Ingredients

2 tablespoons oil
2 tablespoons butter
1 1/2 - 2 lbs sirloin tip steaks
2 medium onions , chopped
2 stalks celery , diced
1 large green bell pepper , seeded and chopped
1 -2 teaspoon dried chili pepper flakes ( optional ) or 1 jalapeno pepper , seeded and chopped , to taste ( optional )
3 -4 teaspoons dried oregano
1 -2 tablespoon fresh minced garlic
2 small bay leaves ( or use 1 large )
3 cups sliced mushrooms
2 cans stewed tomatoes , with juice
1 -2 tablespoon beef bouillon powder ( optional )
1 -2 tablespoon Worcestershire sauce
salt and black pepper ( to taste )
1 cup water , mixed with
2 tablespoons cornstarch ( or use beef broth ) ( optional )
Swiss steak is a classic American dish that has been enjoyed for generations. This version adds mushrooms for extra flavor and nutrition, making it a satisfying and nourishing meal for any occasion. The dish is easy to make in just one pot, making it a great option for busy weeknights. It can be served with a variety of sides, such as rice, mashed potatoes, or steamed vegetables.

Instructions

1.Heat a Dutch oven or large pot over medium-high heat; add oil and butter.
2.Brown the steak on both sides, remove, and set aside.
3.Add onions, celery, green pepper, chili pepper flakes (if using), oregano, and garlic, and cook until vegetables are softened.
4.Add mushrooms, bay leaves, stewed tomatoes, beef bouillon powder (if using), Worcestershire sauce, salt, and black pepper.
5.Return the steak to the pot, bring to a boil, cover, reduce heat, and simmer until the steak is tender, about 1 1/2 to 2 hours.
6.In a small bowl, mix cornstarch with water or beef broth; stir into the pot and cook until thickened, about 5-10 minutes. Remove bay leaves and serve hot.

PROS

This hearty one-pot meal is perfect for a cold winter’s day, with tender and flavorful steak and mushrooms in a thick and savory sauce.
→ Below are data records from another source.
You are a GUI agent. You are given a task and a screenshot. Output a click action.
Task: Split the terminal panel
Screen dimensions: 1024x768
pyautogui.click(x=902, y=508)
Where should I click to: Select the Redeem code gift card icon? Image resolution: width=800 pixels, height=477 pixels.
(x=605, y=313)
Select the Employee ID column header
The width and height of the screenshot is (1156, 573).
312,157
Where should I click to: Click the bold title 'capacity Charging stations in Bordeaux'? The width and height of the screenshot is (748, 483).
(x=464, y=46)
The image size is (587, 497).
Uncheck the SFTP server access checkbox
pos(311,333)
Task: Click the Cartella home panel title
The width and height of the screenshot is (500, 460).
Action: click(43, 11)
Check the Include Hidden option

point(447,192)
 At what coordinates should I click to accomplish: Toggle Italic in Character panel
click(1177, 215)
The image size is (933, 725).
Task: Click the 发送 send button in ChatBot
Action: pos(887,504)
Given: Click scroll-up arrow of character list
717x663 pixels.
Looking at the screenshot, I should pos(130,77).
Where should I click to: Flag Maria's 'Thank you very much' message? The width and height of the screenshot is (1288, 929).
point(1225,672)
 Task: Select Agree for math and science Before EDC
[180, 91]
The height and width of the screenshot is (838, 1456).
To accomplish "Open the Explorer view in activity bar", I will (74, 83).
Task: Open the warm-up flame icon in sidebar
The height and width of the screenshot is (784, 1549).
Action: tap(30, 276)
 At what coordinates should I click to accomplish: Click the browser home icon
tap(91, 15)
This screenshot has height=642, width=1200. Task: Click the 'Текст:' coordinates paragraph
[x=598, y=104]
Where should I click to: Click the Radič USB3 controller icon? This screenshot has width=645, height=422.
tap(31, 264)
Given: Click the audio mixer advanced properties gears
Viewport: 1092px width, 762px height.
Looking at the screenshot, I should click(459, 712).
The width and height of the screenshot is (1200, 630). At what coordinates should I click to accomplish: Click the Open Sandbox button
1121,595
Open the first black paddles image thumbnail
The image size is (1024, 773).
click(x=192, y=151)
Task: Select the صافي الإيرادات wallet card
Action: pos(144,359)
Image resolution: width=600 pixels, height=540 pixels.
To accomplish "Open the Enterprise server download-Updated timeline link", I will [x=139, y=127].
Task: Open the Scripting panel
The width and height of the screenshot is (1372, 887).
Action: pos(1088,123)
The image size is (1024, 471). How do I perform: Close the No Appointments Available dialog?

The dish is easy to make and feeds a crowd, making it a great option for a family dinner or potluck.

CONS

This meal may be high in fat and sodium, so it should be enjoyed in moderation as part of a balanced diet.

It may not be suitable for those on a low-carb or gluten-free diet due to the use of stewed tomatoes and cornstarch.

HEALTH & BENEFITS

This dish is high in protein and contains several vitamins and minerals, including iron, zinc, and vitamin B12.
The dish also contains mushrooms, which are low in calories and high in antioxidants and other beneficial compounds that may support immune health and reduce inflammation.